#### Task description
Can you reproduce all of the data below, substituting "frame size" for every "image size" and leaving everything else unchanged?

#### Material for this exercise
## BEGIN

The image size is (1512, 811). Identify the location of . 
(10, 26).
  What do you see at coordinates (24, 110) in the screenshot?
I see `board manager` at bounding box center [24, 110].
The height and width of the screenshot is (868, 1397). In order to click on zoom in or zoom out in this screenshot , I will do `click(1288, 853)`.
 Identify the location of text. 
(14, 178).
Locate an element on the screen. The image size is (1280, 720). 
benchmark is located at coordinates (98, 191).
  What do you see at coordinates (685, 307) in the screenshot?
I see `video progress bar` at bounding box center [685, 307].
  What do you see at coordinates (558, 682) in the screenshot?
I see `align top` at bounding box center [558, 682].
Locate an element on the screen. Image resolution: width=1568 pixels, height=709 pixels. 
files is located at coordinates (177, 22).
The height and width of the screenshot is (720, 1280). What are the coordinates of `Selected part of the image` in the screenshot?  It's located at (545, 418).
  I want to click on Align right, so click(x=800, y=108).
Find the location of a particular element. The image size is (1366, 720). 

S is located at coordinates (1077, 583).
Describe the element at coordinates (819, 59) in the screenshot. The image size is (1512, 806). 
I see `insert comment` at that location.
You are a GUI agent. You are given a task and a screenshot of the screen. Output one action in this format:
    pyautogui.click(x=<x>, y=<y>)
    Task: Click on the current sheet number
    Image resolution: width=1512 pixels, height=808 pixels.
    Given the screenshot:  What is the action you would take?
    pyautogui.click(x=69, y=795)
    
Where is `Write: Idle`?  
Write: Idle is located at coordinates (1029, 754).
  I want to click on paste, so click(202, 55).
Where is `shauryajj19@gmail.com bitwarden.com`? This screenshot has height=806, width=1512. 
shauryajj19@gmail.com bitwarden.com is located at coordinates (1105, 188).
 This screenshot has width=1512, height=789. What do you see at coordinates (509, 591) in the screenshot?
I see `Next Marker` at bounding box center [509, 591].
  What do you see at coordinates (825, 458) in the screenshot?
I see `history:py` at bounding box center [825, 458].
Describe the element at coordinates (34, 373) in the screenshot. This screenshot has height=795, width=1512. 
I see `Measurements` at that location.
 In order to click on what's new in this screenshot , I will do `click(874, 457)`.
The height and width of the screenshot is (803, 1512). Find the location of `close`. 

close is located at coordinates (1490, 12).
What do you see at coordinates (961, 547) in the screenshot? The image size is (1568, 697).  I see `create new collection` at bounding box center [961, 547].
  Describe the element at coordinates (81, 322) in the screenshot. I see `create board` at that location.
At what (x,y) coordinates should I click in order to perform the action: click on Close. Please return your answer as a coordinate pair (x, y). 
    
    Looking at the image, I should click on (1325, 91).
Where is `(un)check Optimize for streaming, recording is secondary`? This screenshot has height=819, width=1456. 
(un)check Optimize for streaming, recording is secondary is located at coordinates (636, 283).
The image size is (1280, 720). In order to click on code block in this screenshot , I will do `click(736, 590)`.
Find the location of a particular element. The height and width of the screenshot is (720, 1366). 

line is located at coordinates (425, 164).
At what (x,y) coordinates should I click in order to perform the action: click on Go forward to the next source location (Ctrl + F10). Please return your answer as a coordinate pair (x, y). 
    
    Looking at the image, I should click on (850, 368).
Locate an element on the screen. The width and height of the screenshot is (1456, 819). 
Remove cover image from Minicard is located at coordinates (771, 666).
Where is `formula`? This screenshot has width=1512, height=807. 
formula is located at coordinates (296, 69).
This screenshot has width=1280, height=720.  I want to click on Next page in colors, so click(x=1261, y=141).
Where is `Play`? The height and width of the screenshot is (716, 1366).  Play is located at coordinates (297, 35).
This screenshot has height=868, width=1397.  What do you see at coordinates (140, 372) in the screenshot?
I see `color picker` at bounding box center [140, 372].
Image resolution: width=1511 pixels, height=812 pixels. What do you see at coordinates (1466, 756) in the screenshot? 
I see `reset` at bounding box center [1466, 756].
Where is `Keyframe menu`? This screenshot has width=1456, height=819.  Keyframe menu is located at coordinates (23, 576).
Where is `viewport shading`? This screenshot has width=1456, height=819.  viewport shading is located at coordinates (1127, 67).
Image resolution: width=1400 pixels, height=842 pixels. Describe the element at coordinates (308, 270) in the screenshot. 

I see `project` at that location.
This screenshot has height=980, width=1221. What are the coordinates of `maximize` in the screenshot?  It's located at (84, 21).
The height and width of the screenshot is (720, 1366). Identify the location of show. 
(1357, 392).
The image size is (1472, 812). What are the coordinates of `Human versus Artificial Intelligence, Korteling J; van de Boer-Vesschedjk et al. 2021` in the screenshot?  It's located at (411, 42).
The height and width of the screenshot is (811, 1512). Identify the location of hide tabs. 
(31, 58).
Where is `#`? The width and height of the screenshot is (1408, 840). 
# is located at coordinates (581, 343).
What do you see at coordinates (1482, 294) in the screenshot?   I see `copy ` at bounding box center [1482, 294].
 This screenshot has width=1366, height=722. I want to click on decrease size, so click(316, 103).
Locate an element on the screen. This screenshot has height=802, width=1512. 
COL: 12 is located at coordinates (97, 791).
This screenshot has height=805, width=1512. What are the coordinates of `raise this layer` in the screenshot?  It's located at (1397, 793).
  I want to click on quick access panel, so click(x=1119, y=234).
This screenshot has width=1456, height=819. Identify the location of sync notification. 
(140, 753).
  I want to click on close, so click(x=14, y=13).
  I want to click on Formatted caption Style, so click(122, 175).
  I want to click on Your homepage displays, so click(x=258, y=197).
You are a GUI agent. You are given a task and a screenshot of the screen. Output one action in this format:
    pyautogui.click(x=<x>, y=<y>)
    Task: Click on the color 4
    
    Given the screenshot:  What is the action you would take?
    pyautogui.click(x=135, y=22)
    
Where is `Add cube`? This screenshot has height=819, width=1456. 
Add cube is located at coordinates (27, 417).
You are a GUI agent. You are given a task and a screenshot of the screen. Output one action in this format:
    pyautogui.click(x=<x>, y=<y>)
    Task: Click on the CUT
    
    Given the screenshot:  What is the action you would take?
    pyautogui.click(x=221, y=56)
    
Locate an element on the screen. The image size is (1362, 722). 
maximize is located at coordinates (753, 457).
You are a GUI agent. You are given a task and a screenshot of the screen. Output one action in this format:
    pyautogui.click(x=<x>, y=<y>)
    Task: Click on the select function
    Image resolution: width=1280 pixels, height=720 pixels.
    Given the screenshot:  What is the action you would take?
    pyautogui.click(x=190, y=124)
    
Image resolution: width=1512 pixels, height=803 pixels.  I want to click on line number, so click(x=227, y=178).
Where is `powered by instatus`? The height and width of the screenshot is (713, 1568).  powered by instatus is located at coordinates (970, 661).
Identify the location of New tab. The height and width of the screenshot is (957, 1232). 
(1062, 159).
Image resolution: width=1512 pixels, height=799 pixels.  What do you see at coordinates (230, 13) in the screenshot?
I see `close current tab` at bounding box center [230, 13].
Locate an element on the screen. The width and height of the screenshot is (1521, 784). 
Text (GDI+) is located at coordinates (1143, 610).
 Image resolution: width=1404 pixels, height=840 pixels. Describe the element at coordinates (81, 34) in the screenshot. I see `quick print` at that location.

## END

#### Solved problem
The frame size is (1512, 811). Identify the location of . 
(10, 26).
  What do you see at coordinates (24, 110) in the screenshot?
I see `board manager` at bounding box center [24, 110].
The height and width of the screenshot is (868, 1397). In order to click on zoom in or zoom out in this screenshot , I will do `click(1288, 853)`.
 Identify the location of text. 
(14, 178).
Locate an element on the screen. The frame size is (1280, 720). 
benchmark is located at coordinates (98, 191).
  What do you see at coordinates (685, 307) in the screenshot?
I see `video progress bar` at bounding box center [685, 307].
  What do you see at coordinates (558, 682) in the screenshot?
I see `align top` at bounding box center [558, 682].
Locate an element on the screen. Image resolution: width=1568 pixels, height=709 pixels. 
files is located at coordinates (177, 22).
The height and width of the screenshot is (720, 1280). What are the coordinates of `Selected part of the image` in the screenshot?  It's located at (545, 418).
  I want to click on Align right, so click(x=800, y=108).
Find the location of a particular element. The frame size is (1366, 720). 

S is located at coordinates (1077, 583).
Describe the element at coordinates (819, 59) in the screenshot. The frame size is (1512, 806). 
I see `insert comment` at that location.
You are a GUI agent. You are given a task and a screenshot of the screen. Output one action in this format:
    pyautogui.click(x=<x>, y=<y>)
    Task: Click on the current sheet number
    Image resolution: width=1512 pixels, height=808 pixels.
    Given the screenshot:  What is the action you would take?
    pyautogui.click(x=69, y=795)
    
Where is `Write: Idle`?  
Write: Idle is located at coordinates (1029, 754).
  I want to click on paste, so click(202, 55).
Where is `shauryajj19@gmail.com bitwarden.com`? This screenshot has height=806, width=1512. 
shauryajj19@gmail.com bitwarden.com is located at coordinates (1105, 188).
 This screenshot has width=1512, height=789. What do you see at coordinates (509, 591) in the screenshot?
I see `Next Marker` at bounding box center [509, 591].
  What do you see at coordinates (825, 458) in the screenshot?
I see `history:py` at bounding box center [825, 458].
Describe the element at coordinates (34, 373) in the screenshot. This screenshot has height=795, width=1512. 
I see `Measurements` at that location.
 In order to click on what's new in this screenshot , I will do `click(874, 457)`.
The height and width of the screenshot is (803, 1512). Find the location of `close`. 

close is located at coordinates (1490, 12).
What do you see at coordinates (961, 547) in the screenshot? The frame size is (1568, 697).  I see `create new collection` at bounding box center [961, 547].
  Describe the element at coordinates (81, 322) in the screenshot. I see `create board` at that location.
At what (x,y) coordinates should I click in order to perform the action: click on Close. Please return your answer as a coordinate pair (x, y). 
    
    Looking at the image, I should click on (1325, 91).
Where is `(un)check Optimize for streaming, recording is secondary`? This screenshot has height=819, width=1456. 
(un)check Optimize for streaming, recording is secondary is located at coordinates (636, 283).
The frame size is (1280, 720). In order to click on code block in this screenshot , I will do `click(736, 590)`.
Find the location of a particular element. The height and width of the screenshot is (720, 1366). 

line is located at coordinates (425, 164).
At what (x,y) coordinates should I click in order to perform the action: click on Go forward to the next source location (Ctrl + F10). Please return your answer as a coordinate pair (x, y). 
    
    Looking at the image, I should click on (850, 368).
Locate an element on the screen. The width and height of the screenshot is (1456, 819). 
Remove cover image from Minicard is located at coordinates (771, 666).
Where is `formula`? This screenshot has width=1512, height=807. 
formula is located at coordinates (296, 69).
This screenshot has width=1280, height=720.  I want to click on Next page in colors, so click(x=1261, y=141).
Where is `Play`? The height and width of the screenshot is (716, 1366).  Play is located at coordinates (297, 35).
This screenshot has height=868, width=1397.  What do you see at coordinates (140, 372) in the screenshot?
I see `color picker` at bounding box center [140, 372].
Image resolution: width=1511 pixels, height=812 pixels. What do you see at coordinates (1466, 756) in the screenshot? 
I see `reset` at bounding box center [1466, 756].
Where is `Keyframe menu`? This screenshot has width=1456, height=819.  Keyframe menu is located at coordinates (23, 576).
Where is `viewport shading`? This screenshot has width=1456, height=819.  viewport shading is located at coordinates (1127, 67).
Image resolution: width=1400 pixels, height=842 pixels. Describe the element at coordinates (308, 270) in the screenshot. 

I see `project` at that location.
This screenshot has height=980, width=1221. What are the coordinates of `maximize` in the screenshot?  It's located at (84, 21).
The height and width of the screenshot is (720, 1366). Identify the location of show. 
(1357, 392).
The frame size is (1472, 812). What are the coordinates of `Human versus Artificial Intelligence, Korteling J; van de Boer-Vesschedjk et al. 2021` in the screenshot?  It's located at (411, 42).
The height and width of the screenshot is (811, 1512). Identify the location of hide tabs. 
(31, 58).
Where is `#`? The width and height of the screenshot is (1408, 840). 
# is located at coordinates (581, 343).
What do you see at coordinates (1482, 294) in the screenshot?   I see `copy ` at bounding box center [1482, 294].
 This screenshot has width=1366, height=722. I want to click on decrease size, so click(316, 103).
Locate an element on the screen. This screenshot has height=802, width=1512. 
COL: 12 is located at coordinates (97, 791).
This screenshot has height=805, width=1512. What are the coordinates of `raise this layer` in the screenshot?  It's located at (1397, 793).
  I want to click on quick access panel, so click(x=1119, y=234).
This screenshot has width=1456, height=819. Identify the location of sync notification. 
(140, 753).
  I want to click on close, so click(x=14, y=13).
  I want to click on Formatted caption Style, so click(122, 175).
  I want to click on Your homepage displays, so click(x=258, y=197).
You are a GUI agent. You are given a task and a screenshot of the screen. Output one action in this format:
    pyautogui.click(x=<x>, y=<y>)
    Task: Click on the color 4
    
    Given the screenshot:  What is the action you would take?
    pyautogui.click(x=135, y=22)
    
Where is `Add cube`? This screenshot has height=819, width=1456. 
Add cube is located at coordinates (27, 417).
You are a GUI agent. You are given a task and a screenshot of the screen. Output one action in this format:
    pyautogui.click(x=<x>, y=<y>)
    Task: Click on the CUT
    
    Given the screenshot:  What is the action you would take?
    pyautogui.click(x=221, y=56)
    
Locate an element on the screen. The frame size is (1362, 722). 
maximize is located at coordinates (753, 457).
You are a GUI agent. You are given a task and a screenshot of the screen. Output one action in this format:
    pyautogui.click(x=<x>, y=<y>)
    Task: Click on the select function
    Image resolution: width=1280 pixels, height=720 pixels.
    Given the screenshot:  What is the action you would take?
    pyautogui.click(x=190, y=124)
    
Image resolution: width=1512 pixels, height=803 pixels.  I want to click on line number, so click(x=227, y=178).
Where is `powered by instatus`? The height and width of the screenshot is (713, 1568).  powered by instatus is located at coordinates (970, 661).
Identify the location of New tab. The height and width of the screenshot is (957, 1232). 
(1062, 159).
Image resolution: width=1512 pixels, height=799 pixels.  What do you see at coordinates (230, 13) in the screenshot?
I see `close current tab` at bounding box center [230, 13].
Locate an element on the screen. The width and height of the screenshot is (1521, 784). 
Text (GDI+) is located at coordinates (1143, 610).
 Image resolution: width=1404 pixels, height=840 pixels. Describe the element at coordinates (81, 34) in the screenshot. I see `quick print` at that location.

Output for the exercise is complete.